When I was nine we moved away from my hometown to a bigger city. The bookmobile came to our neighborhood each Friday and I was always ready to swap out my books.
When I was 13 we moved back home and I was able to return to my beloved old library. With its cool marble floors and shelves full of books--even across many of the windows--it was my cool, dim refuge on many hot summer days. Now instead of heading down the stairs I could explore all of the nooks and crannies.
As an adult my favorite libraries have usually been the kid-friendly ones and those that haven't thrown out all of the old books. My reading time has often been more scarce than I would like. As the kids get older the reading time is becoming easier to find. This summer I am getting thoroughly reacquainted with the joys of haunting the library shelves, browsing for an interesting book. I also cheat and browse the books at Barnes and Noble, writing down interesting titles to request from my library. (Don't feel sorry for B&N. I spend enough on books in a year to keep them plenty happy.)

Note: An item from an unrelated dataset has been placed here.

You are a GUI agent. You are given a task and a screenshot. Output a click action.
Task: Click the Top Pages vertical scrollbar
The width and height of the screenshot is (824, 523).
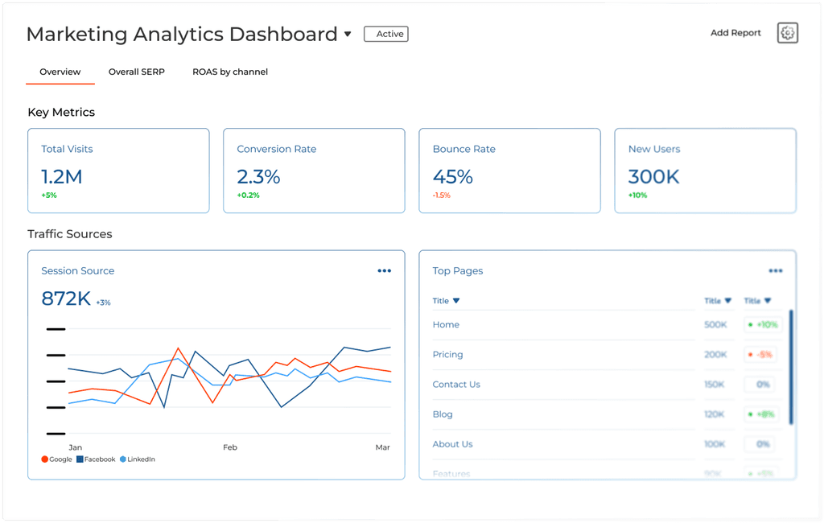coord(791,366)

I have been immersing myself in books. I always have several going at any given time. Right now I'm in the middle of The Perfect Man. I'm reading Jihad Incorporated; A Guide to Quality, Taste & Style; the poetry of John Donne; and Cite Your Sources. Just before Deathly Hallows I read 'Tis. I didn't like it as well as Angela's Ashes. In one of those quirks of library hold lists, when I checked my account tonight I was first in the holds queue for eight books, three of them total fluffy chick lit. That always seems to happen. Guess I'll just have to read faster!
4 comments:
Speaking of fluffy chick-lit, did I ever tell you about Pride, Prejudice and Jasmin Fields?
It's a great Pride & Prejudice knock-off set in modern England while a play based on P&P is being produced.
Light, quick, and thoroughly engrossing (and reasonably close to the original plot...).
The author (I want to say her last name is Naathan) wrote several chick-lit books that are updated versions of Austen, and they were all fun, unlike the dreadful Christian-lit adaptations, which made my skin crawl.
I'll have to look for that. My favorite P&P spin offs are still the books about Darcy (An Assembly Such as This, et al.)by Pamela Aidan.
Are those good, then? The only "sequel" I could bring myself to read was the one by Berdoll, and two chapters into that killed any further desire for P&P sequels.
The author missed the charm that was the *lack* of TMI...
Bethany, Patrick and I all three loved the Aidan books. They are completely in harmony with P&P. I enjoyed P&P more when I read it again after reading these.
(One of them---I think it's the second--bogs down a bit at one point, but not for long.)